JC Castillo has spent the last decade plus helping investors profitably navigate the ups & downs of a full market real estate cycle. In 2006 he founded Multifamily Property Group (MPG), a private equity firm focused on large scale value-add apartment properties in select US markets. In 2013 he founded MPG Residential to serve as the firm’s exclusive in-house operations division. Today MPG has grown to $70M in Assets Under Management and lifetime transactions totaling well over 1000 apartment units.

Stacy Holden

Industry Principal & Director, AppFolio Inc.

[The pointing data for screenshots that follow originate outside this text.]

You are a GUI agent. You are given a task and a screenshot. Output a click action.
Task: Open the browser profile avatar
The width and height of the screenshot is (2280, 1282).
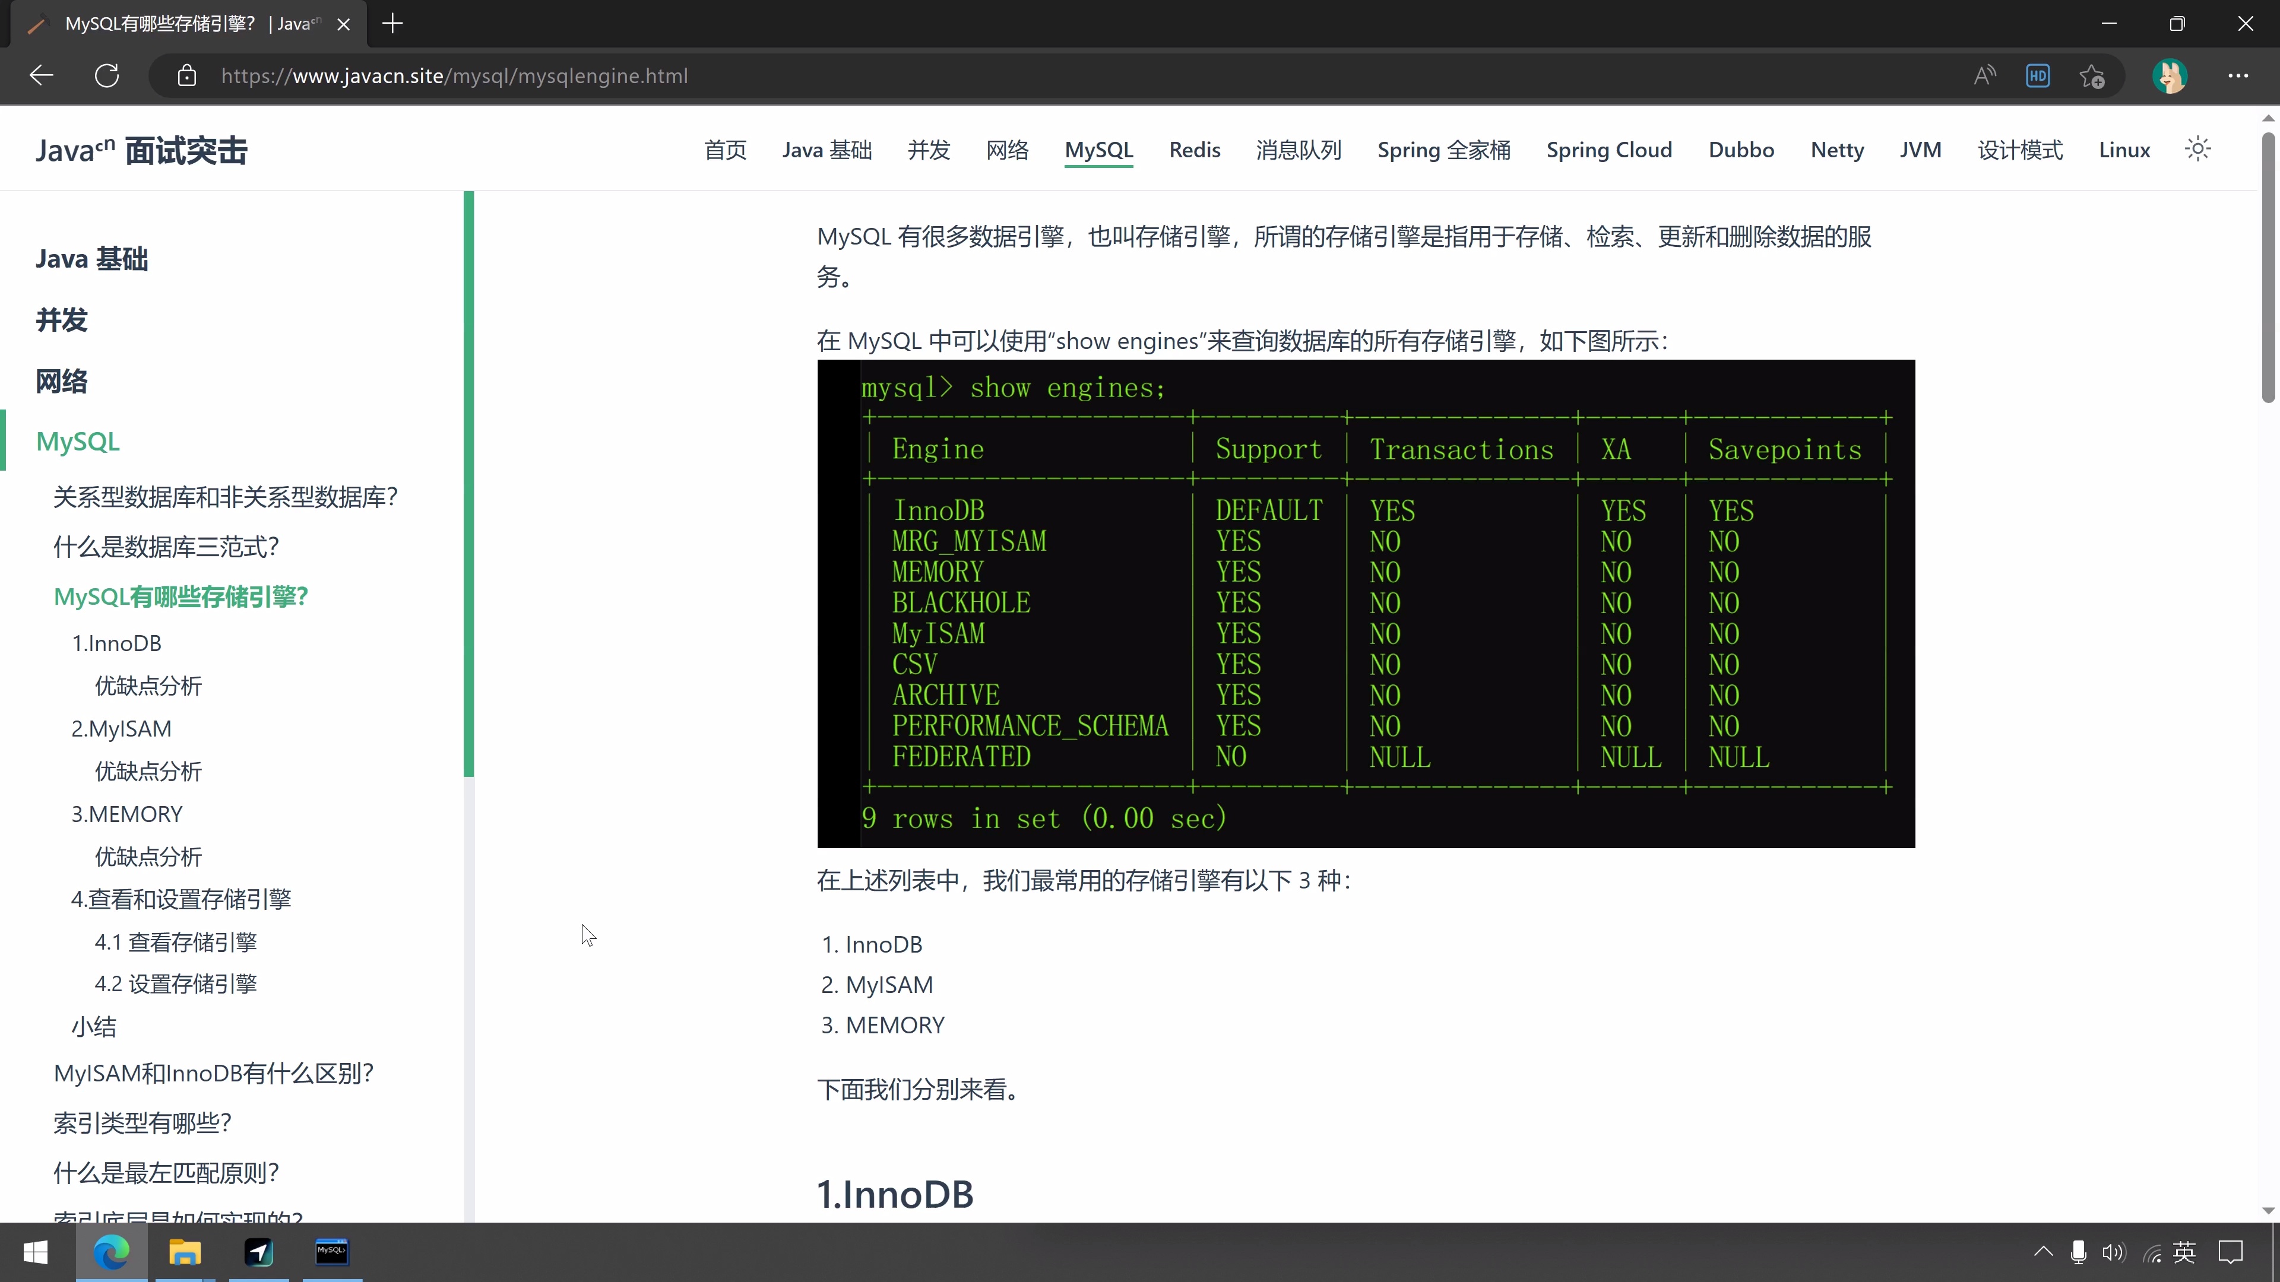2169,76
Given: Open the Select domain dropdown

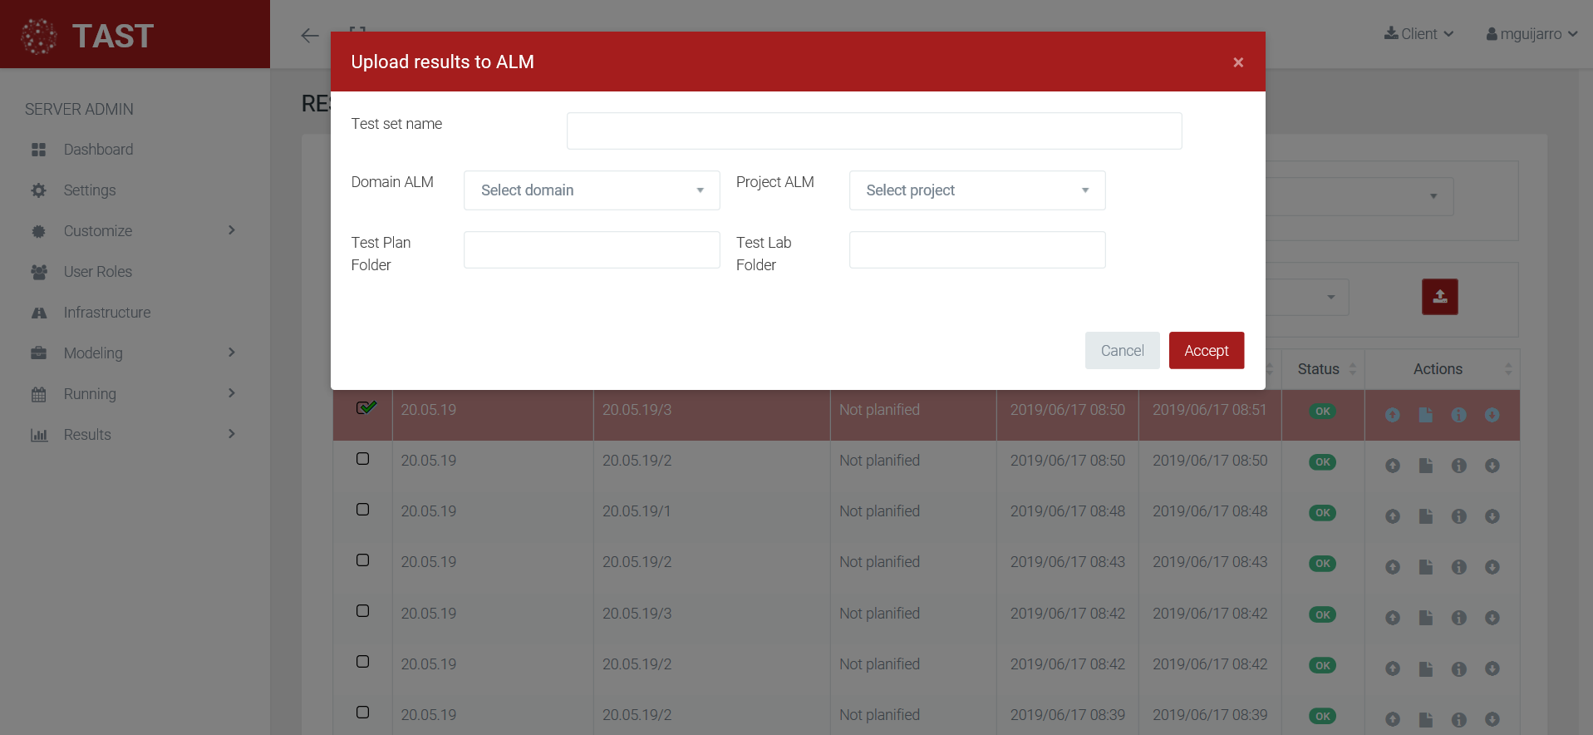Looking at the screenshot, I should (592, 190).
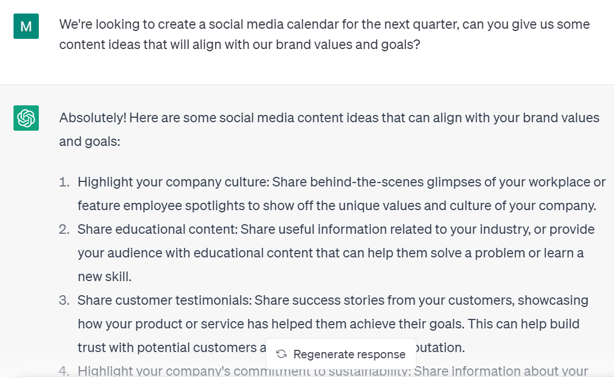
Task: Click the 'content ideas that will align' line
Action: click(240, 44)
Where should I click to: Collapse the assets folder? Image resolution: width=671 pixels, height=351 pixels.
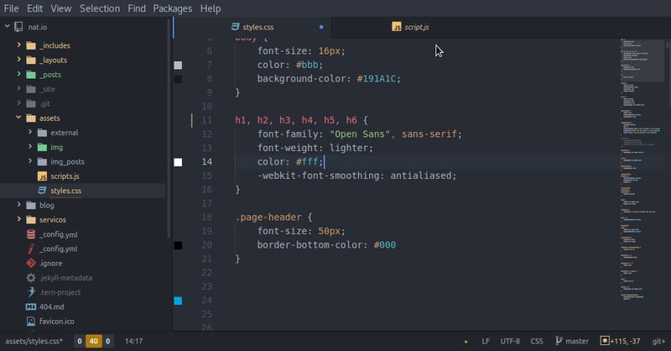49,118
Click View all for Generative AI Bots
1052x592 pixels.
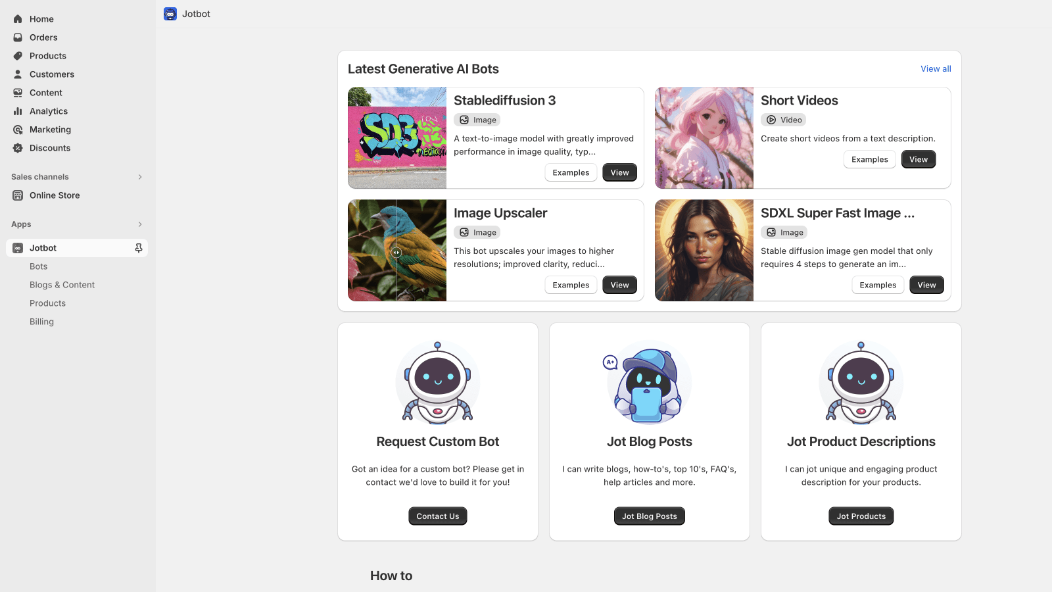click(x=935, y=68)
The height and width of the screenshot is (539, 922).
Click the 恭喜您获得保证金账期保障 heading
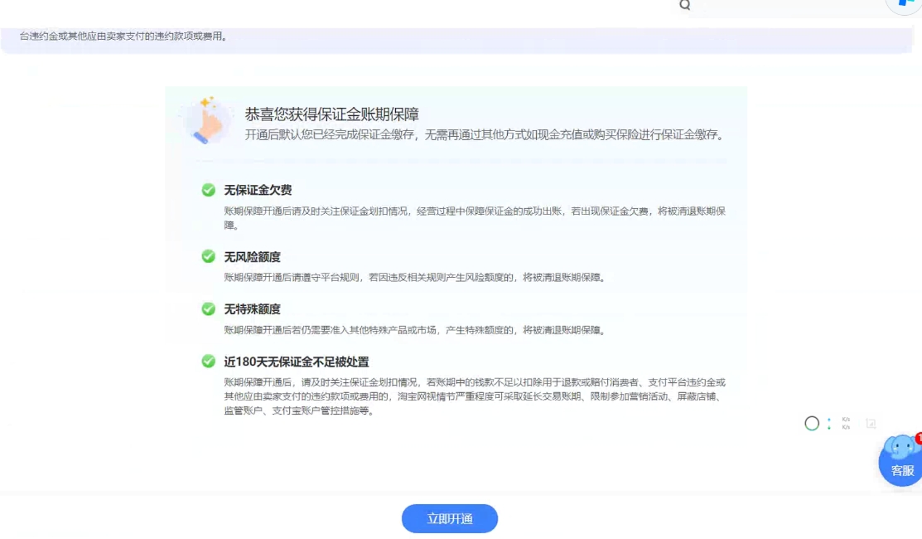point(337,114)
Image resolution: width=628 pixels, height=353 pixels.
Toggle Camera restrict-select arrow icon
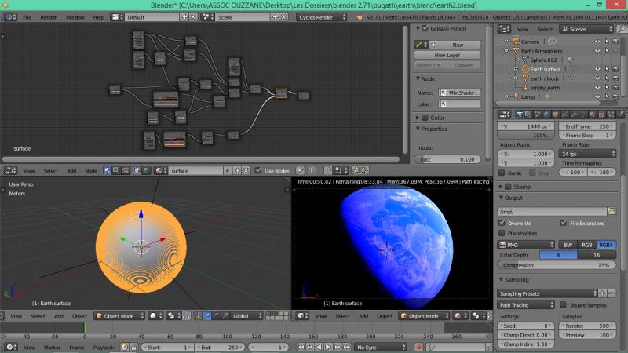point(608,41)
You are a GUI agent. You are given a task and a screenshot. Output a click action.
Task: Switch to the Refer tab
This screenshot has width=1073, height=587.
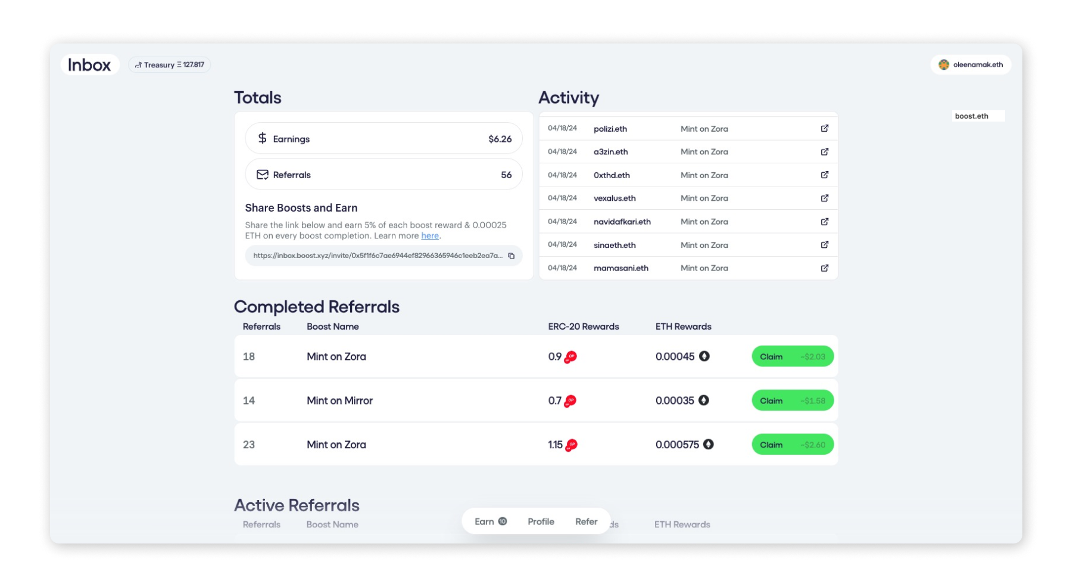586,521
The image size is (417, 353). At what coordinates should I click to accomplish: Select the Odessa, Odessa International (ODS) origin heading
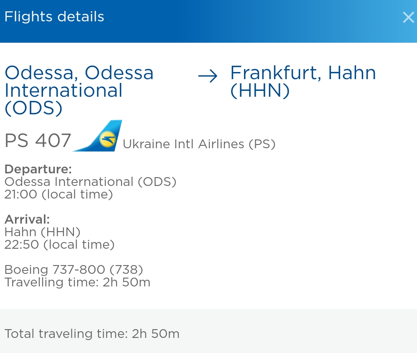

Stacy Holden has over 20 years of experience in multifamily property management and currently serves as an Industry Principal and Director at AppFolio. A former controller of one of the largest property management firms in the Northwest, Stacy has firsthand experience in property management and is an expert on how organizations can leverage technology to solve urgent business challenges. Prior to AppFolio, Stacy spent several years in the real estate technology group at Intuit.

Nat Kunes

Senior Vice President, AppFolio Investment Management

Nat joined AppFolio in 2009 and has held key product leadership roles during his tenure, providing a tremendous impact on our product and company success. Previously, Nat led product teams at Citrix Online (merged with LogMeIn, Inc.). Prior to that, he led large scale field implementations at InfoGenesis (acquired by Agilysis).

Nat received a B.S. in Computer Engineering from the University of California, Santa Barbara and an MBA from Arizona State University.

In his spare time, you can find him coaching girls soccer or stand-up paddleboarding.